EXTRACTED TEXT —
Animal City
How the messy world of livestock raising was banished from U.S. cities—and replaced by pets, zoos, and children’s tales
How the messy world of livestock raising was banished from U.S. cities—and replaced by pets, zoos, and children’s tales
By Jeremy Schwab
In 1842, the British novelist and social observer Charles Dickens toured America, recording for the British public his accounts of daily life in American cities. New York City in particular fascinated him. He was at times amazed, amused, and horrified by the colorful dress of the wealthy, the filth of New York’s working-class Five Points neighborhood, and the free-ranging sows and “gentlemen hogs” who walked Broadway and ate the city’s garbage.
These last observations, of the city’s animal population, were what most interested CAS Assistant Professor of History Andrew Robichaud, and they are the reason he includes the anecdote in his recent book, Animal City: The Domestication of America (Harvard University Press). In Animal City, Robichaud chronicles the evolving role of animals in 19th-century American cities. He takes readers on a journey through the daily life of cities bustling with both human and animal inhabitants, then describes the growing push to banish livestock and livestock businesses to the fringes of urban areas. He shows how, by the end of the 19th century, most city residents’ relationships with animals were more similar to what they are today. The production of meat was out of sight and out of mind, the keeping of pets had become widespread, and a proliferation of zoos allowed the public to interact with animals in idealized settings.

STORED ROWS —
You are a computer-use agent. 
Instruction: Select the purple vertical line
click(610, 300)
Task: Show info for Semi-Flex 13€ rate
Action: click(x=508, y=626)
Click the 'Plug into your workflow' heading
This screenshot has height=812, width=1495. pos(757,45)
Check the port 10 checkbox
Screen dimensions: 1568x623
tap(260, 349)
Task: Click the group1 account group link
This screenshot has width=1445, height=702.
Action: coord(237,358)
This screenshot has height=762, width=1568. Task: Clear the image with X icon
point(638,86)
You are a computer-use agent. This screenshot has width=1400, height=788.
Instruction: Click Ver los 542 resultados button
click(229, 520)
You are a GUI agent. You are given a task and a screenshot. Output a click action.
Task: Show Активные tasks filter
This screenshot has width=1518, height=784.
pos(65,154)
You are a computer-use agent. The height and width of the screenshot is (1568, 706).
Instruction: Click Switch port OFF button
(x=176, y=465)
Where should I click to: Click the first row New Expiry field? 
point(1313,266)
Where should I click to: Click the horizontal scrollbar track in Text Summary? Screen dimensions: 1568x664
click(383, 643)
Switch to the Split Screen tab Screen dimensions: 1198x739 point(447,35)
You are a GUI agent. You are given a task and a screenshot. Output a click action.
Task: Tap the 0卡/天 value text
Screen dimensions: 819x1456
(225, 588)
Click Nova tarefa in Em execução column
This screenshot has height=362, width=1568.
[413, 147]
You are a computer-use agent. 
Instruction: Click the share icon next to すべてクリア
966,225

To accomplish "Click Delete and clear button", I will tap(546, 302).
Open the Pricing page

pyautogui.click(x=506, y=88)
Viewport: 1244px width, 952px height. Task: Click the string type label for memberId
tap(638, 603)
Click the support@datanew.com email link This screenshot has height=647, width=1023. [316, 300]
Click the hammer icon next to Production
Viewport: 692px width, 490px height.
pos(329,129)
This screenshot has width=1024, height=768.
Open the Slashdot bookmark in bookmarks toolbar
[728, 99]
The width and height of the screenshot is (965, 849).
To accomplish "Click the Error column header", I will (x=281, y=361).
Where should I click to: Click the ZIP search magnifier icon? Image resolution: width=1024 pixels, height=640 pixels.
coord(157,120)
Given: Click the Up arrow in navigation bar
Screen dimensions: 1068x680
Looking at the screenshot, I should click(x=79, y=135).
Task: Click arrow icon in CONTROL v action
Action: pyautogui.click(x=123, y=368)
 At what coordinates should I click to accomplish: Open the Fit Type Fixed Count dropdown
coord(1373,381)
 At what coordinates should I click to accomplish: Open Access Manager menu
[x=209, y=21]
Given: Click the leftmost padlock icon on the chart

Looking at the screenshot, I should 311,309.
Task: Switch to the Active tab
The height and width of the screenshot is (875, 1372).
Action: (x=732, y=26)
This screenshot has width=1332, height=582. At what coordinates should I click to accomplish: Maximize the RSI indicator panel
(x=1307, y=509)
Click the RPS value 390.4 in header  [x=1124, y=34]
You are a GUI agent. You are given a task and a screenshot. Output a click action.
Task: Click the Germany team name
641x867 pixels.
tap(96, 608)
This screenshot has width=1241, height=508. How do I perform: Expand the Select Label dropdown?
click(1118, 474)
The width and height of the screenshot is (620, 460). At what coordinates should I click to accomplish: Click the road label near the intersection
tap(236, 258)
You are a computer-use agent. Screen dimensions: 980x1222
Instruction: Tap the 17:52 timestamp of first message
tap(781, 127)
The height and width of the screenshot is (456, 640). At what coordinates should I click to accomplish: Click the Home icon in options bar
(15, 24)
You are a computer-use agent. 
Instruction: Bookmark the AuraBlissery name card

GOALS —
a. In the article about the book Animal City, what year did Charles Dickens tour America?
b. Write a continuation of the article about the book Animal City, starting after its last sentence.
These records come from a separate source and are not related to the article about the book Animal City.

SOLVED PROBLEMS —
a. 1842

b.
In the early 19th century, the raising (and slaughtering) of livestock happened near the heart of industrializing cities. City inhabitants sometimes kept chickens and cows, grazing the latter in shared spaces such as the Boston Common. Slaughterhouses, hog farms, and rendering establishments rubbed shoulders with other downtown businesses, and cattle drives were common hazards on city streets.
But as the century wore on, a growing chorus of city residents and leaders wanted to reform the noisy, smelly, and sometimes violent animal world at their doorsteps.
“There is a push in the 19th century to cleanse cities of human-animal interactions that are unpleasant or seen as demoralizing or degrading in some way,” said Robichaud. “That could mean seeing an animal beaten in the streets or seeing attractions that show animals that are deformed or freakish. Reformers were concerned that you would have children witnessing this in their daily lives.”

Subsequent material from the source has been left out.